Recorded data
* * *

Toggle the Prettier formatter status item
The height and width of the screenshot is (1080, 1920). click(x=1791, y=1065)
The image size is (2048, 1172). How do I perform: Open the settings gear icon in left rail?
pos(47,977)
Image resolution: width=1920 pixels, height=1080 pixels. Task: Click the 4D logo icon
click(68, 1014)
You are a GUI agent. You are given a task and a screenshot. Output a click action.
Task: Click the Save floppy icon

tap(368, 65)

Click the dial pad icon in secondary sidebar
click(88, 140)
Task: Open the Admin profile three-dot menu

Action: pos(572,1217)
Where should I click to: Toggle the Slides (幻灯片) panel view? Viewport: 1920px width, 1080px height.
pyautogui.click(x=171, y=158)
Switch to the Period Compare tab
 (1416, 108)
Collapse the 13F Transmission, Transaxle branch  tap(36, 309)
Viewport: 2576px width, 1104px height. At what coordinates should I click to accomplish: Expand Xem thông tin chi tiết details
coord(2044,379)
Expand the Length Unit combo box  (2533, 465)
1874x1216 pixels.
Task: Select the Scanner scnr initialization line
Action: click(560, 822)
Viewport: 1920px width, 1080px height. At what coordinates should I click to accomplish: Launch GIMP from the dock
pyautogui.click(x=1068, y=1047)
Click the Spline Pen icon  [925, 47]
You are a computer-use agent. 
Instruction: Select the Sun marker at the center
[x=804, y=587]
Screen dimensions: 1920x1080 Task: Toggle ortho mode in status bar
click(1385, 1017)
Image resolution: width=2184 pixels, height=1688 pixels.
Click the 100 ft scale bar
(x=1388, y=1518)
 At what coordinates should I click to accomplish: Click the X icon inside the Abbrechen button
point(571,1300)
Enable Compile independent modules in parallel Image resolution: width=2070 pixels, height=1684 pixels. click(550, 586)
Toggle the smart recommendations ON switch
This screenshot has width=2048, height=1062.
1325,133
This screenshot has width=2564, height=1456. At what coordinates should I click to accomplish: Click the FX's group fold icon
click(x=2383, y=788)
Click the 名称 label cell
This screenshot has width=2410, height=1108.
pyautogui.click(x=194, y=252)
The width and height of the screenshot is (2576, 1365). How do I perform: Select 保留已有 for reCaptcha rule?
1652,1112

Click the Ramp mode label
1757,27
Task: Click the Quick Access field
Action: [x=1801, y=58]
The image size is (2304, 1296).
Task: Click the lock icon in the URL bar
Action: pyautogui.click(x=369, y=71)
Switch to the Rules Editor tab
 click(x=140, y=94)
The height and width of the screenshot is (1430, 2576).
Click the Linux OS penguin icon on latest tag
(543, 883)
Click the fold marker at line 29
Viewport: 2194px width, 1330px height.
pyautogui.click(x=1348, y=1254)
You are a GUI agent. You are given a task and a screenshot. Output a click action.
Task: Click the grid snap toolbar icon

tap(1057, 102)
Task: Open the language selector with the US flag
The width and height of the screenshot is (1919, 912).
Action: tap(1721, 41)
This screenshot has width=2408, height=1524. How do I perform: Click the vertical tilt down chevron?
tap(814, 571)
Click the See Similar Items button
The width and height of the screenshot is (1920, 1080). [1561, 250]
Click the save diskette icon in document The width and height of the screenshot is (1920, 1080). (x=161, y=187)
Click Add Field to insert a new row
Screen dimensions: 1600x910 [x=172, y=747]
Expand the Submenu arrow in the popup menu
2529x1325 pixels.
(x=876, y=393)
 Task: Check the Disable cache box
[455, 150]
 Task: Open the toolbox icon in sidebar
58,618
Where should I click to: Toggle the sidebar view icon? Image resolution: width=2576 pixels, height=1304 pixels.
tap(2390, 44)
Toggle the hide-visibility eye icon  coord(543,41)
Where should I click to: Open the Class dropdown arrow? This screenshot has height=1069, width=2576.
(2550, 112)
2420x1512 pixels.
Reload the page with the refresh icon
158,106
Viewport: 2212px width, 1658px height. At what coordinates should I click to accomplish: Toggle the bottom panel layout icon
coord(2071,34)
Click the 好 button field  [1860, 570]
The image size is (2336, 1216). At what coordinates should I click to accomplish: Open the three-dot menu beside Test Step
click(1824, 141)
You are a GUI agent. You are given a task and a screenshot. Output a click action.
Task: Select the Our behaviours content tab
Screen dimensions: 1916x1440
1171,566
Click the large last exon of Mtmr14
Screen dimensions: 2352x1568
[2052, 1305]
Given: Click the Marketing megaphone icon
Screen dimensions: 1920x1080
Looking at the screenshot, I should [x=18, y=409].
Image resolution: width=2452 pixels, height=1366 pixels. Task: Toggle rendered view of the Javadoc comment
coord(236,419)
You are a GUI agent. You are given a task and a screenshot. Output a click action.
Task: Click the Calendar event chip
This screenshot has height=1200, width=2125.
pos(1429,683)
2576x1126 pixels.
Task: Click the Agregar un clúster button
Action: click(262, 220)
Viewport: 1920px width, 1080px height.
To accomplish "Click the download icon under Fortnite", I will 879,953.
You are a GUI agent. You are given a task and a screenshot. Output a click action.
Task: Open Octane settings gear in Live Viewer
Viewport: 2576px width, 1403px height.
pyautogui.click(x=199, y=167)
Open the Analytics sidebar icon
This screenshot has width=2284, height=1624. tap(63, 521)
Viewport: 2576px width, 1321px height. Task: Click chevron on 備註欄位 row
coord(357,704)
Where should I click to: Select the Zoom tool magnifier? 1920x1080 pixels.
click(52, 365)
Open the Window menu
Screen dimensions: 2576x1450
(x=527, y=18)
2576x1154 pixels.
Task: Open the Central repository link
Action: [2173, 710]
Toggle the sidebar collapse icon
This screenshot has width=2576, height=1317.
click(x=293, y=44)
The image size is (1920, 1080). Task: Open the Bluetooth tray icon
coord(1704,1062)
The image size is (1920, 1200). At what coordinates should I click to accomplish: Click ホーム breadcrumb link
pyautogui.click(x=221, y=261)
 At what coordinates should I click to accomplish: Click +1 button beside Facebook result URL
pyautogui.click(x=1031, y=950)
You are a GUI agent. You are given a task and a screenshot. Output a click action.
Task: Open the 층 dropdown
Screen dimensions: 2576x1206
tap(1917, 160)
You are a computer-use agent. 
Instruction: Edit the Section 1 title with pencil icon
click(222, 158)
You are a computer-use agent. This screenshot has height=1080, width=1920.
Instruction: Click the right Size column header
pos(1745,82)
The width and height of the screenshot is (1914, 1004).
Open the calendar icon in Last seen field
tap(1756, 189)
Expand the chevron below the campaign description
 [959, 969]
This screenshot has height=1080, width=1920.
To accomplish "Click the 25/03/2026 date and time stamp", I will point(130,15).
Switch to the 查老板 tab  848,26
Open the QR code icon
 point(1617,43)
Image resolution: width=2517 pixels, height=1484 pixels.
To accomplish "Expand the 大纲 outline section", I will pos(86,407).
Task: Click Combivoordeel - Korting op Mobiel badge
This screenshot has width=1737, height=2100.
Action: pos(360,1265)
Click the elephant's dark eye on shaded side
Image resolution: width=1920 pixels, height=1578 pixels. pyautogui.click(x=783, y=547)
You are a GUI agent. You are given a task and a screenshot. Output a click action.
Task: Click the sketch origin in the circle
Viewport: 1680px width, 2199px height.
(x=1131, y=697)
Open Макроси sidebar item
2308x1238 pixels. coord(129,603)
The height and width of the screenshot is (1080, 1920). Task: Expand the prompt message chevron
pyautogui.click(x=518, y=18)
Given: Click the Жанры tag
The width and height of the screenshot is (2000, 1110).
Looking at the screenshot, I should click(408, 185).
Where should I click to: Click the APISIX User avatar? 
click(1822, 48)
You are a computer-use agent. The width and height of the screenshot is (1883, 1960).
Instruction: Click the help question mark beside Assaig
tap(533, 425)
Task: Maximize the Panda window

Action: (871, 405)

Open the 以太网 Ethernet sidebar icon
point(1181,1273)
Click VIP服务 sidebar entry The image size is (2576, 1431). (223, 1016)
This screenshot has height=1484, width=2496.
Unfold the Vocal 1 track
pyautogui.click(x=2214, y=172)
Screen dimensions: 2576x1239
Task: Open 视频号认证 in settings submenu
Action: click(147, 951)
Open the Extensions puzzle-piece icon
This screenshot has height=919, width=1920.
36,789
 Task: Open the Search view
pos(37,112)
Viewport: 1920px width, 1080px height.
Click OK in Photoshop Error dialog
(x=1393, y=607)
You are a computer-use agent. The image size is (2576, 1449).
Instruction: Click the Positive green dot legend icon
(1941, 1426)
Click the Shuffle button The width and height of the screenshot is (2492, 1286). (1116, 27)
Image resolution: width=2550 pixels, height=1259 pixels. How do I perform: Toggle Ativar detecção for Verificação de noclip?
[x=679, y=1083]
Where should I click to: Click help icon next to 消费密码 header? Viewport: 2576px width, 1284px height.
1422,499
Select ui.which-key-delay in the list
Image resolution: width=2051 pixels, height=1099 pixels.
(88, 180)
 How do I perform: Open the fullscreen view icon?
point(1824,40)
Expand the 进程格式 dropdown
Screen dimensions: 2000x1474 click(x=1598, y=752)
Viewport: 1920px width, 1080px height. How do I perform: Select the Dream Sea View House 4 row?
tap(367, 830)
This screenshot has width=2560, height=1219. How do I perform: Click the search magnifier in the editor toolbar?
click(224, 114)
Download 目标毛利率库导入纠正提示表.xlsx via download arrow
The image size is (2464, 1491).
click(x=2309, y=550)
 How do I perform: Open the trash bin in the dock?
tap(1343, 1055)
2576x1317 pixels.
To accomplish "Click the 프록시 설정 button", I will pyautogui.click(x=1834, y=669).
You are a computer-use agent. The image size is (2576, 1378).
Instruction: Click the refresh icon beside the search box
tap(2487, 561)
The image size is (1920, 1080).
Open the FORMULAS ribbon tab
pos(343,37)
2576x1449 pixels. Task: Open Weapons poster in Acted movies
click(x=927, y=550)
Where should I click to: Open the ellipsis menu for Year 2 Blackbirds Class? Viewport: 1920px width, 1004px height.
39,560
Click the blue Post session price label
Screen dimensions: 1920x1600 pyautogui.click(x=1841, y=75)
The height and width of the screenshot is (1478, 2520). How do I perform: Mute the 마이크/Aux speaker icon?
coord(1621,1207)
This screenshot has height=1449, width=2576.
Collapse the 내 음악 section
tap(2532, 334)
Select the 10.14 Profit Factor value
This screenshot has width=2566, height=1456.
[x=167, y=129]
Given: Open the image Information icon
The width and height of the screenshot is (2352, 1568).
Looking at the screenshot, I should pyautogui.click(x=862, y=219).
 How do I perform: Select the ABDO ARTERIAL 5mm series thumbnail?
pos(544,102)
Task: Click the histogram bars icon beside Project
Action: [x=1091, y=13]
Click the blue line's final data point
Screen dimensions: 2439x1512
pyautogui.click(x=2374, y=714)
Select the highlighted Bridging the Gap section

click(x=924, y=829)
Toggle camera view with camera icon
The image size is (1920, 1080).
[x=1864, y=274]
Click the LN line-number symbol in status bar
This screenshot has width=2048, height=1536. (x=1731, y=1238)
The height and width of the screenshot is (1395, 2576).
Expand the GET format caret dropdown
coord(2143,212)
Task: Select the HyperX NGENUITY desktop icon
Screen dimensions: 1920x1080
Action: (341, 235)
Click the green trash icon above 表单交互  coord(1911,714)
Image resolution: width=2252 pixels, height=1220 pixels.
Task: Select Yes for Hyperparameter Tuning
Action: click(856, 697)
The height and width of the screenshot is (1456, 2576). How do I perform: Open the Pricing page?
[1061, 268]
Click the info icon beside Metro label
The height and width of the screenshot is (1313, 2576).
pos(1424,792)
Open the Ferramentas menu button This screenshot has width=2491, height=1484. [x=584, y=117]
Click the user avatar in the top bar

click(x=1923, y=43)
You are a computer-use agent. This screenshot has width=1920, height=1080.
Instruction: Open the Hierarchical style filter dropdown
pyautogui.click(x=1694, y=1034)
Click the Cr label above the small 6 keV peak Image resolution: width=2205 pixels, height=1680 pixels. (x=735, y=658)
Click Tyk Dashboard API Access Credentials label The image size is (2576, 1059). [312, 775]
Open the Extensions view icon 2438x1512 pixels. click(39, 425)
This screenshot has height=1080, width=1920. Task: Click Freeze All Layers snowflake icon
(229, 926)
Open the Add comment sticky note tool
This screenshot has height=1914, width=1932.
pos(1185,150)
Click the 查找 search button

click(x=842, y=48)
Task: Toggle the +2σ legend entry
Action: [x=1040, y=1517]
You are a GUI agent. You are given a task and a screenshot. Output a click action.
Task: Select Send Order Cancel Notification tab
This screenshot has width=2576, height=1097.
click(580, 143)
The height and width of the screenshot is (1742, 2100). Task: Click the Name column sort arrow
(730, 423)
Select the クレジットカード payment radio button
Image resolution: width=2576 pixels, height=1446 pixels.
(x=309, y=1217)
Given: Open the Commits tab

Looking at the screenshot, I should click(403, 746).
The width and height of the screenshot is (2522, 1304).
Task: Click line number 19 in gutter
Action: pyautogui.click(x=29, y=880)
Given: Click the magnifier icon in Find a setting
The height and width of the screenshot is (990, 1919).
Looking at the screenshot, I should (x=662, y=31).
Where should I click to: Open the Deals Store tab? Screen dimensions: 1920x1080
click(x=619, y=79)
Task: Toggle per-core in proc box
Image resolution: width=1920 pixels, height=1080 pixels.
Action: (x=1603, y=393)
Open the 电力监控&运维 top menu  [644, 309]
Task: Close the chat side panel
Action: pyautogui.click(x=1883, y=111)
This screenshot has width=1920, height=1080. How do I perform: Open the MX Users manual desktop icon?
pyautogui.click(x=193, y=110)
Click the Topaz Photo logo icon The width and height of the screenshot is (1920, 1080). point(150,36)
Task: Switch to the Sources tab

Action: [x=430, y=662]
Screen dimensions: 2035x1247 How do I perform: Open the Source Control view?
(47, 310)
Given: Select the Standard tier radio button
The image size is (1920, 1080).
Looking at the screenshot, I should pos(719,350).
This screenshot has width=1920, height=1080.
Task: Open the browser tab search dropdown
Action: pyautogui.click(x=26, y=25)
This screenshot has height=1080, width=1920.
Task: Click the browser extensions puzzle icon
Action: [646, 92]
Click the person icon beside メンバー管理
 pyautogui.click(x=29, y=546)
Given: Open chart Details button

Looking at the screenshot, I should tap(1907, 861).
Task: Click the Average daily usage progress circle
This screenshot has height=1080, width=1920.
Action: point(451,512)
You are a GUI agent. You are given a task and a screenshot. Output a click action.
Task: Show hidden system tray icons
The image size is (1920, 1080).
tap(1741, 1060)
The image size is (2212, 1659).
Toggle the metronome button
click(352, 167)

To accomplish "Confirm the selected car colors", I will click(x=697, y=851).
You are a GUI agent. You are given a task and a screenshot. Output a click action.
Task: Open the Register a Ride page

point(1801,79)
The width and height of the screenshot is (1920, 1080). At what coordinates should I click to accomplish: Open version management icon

* * *

Work item = Where a line above holds the string "circle", show that line.

Written response =
Task: Click the sketch origin in the circle
Task: Click the Average daily usage progress circle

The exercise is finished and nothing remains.